=== TASK BRIEF ===
For the word "first", state how many lines of the listing below contain it. Give the number and nothing more.

**** DATA SECTION

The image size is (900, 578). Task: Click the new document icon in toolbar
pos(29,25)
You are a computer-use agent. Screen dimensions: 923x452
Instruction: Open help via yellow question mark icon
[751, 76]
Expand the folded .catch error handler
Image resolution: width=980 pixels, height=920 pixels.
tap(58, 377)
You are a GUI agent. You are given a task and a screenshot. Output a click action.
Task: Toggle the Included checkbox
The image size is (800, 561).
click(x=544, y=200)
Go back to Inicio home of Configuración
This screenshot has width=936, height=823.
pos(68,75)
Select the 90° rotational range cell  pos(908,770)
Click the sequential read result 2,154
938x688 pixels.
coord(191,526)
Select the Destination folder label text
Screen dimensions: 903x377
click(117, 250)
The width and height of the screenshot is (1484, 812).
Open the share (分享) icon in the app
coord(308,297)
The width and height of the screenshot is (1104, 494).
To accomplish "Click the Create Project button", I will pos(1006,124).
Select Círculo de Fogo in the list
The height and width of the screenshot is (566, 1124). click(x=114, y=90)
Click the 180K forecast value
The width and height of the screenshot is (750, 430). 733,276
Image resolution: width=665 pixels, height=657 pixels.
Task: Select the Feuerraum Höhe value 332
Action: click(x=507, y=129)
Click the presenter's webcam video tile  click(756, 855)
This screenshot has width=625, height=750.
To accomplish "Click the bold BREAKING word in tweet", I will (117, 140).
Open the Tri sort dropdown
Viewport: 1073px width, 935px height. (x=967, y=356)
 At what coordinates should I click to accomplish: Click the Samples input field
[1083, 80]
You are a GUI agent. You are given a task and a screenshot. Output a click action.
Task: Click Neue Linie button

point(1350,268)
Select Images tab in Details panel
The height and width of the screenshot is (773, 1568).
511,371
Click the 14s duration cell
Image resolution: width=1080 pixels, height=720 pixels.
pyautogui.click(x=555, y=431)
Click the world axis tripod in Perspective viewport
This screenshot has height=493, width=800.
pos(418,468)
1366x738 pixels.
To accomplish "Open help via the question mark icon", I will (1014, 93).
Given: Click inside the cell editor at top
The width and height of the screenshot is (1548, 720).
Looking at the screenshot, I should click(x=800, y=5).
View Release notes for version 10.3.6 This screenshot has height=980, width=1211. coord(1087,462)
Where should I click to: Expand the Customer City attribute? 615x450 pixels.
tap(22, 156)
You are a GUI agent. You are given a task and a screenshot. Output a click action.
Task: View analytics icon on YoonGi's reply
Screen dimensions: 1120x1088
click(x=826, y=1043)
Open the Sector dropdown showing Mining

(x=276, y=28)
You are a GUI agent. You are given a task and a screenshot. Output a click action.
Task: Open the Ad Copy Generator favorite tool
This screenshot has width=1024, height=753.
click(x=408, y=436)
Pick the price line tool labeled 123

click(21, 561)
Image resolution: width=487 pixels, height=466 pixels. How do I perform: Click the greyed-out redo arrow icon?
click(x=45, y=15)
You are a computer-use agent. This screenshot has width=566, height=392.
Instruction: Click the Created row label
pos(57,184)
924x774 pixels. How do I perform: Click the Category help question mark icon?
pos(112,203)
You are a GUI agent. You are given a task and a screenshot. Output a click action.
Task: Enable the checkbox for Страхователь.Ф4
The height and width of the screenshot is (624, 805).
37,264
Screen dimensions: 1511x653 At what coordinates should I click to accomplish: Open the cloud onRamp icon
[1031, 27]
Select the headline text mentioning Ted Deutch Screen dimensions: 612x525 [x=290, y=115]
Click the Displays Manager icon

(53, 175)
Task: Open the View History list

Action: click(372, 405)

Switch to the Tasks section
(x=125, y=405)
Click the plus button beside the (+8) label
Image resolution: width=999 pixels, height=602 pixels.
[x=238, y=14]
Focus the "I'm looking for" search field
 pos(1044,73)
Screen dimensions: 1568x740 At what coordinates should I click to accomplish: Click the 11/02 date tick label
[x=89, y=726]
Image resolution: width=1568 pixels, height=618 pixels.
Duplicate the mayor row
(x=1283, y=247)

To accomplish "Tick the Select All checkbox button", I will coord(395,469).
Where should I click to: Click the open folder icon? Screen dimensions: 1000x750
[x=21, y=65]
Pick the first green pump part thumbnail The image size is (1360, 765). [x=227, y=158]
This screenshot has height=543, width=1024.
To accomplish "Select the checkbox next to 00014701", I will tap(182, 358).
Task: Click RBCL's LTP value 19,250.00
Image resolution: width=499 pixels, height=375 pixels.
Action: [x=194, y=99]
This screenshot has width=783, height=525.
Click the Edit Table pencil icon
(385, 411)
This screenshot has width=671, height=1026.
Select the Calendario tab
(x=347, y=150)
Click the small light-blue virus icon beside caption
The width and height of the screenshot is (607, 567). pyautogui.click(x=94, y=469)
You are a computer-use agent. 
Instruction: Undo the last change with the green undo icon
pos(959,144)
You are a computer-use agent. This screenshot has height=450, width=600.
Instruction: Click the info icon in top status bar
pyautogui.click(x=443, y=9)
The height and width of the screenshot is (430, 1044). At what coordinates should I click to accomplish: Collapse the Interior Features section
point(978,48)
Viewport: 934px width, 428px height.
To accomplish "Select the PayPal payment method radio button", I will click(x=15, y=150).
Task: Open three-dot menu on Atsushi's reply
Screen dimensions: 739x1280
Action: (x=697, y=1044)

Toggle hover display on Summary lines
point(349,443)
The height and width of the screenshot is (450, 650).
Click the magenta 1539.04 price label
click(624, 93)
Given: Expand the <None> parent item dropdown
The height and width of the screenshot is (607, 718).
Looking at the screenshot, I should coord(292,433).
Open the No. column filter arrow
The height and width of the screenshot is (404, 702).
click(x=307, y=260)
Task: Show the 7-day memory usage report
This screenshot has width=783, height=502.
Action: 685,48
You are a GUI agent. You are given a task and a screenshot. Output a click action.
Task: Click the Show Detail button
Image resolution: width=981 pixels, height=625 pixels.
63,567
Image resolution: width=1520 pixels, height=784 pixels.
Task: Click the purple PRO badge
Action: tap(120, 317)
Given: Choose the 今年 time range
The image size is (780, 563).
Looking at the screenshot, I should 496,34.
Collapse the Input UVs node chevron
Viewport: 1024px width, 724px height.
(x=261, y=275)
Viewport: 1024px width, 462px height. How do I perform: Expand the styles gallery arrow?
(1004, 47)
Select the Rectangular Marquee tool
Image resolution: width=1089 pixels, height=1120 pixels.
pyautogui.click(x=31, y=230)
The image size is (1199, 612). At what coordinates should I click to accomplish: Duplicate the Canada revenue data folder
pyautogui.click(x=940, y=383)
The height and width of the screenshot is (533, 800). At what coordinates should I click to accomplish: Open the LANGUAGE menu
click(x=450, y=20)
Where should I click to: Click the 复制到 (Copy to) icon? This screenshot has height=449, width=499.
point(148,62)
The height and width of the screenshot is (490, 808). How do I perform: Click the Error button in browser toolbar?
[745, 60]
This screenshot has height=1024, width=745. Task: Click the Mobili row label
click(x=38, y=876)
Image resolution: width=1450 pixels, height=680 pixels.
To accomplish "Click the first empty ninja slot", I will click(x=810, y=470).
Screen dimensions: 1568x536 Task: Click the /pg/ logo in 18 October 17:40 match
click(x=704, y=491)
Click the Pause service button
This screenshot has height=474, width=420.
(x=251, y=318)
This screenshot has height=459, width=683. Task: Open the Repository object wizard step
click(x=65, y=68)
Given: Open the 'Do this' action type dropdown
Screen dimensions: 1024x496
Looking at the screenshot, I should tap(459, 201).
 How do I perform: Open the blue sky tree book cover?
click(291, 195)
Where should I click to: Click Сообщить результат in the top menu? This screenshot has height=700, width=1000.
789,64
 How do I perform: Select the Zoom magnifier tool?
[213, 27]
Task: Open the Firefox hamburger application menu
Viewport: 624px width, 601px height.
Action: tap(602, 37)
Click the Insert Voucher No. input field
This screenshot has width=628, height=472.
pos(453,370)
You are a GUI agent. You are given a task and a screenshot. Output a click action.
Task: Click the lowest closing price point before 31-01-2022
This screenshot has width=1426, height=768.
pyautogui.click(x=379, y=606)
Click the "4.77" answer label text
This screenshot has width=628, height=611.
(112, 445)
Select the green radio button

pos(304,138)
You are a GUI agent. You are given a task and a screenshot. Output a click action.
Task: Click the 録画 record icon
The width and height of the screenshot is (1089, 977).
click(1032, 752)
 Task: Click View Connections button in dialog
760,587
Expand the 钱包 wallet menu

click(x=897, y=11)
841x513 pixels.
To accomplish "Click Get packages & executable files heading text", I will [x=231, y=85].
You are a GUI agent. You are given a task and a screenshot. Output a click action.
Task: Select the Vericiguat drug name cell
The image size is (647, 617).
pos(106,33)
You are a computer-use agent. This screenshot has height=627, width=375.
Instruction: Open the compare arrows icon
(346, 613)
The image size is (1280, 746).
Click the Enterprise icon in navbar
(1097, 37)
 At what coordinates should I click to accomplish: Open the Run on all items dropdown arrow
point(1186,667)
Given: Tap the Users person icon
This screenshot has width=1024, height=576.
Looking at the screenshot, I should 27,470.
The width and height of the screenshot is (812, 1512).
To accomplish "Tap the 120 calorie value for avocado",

********

=== ANSWER SPACE ===
2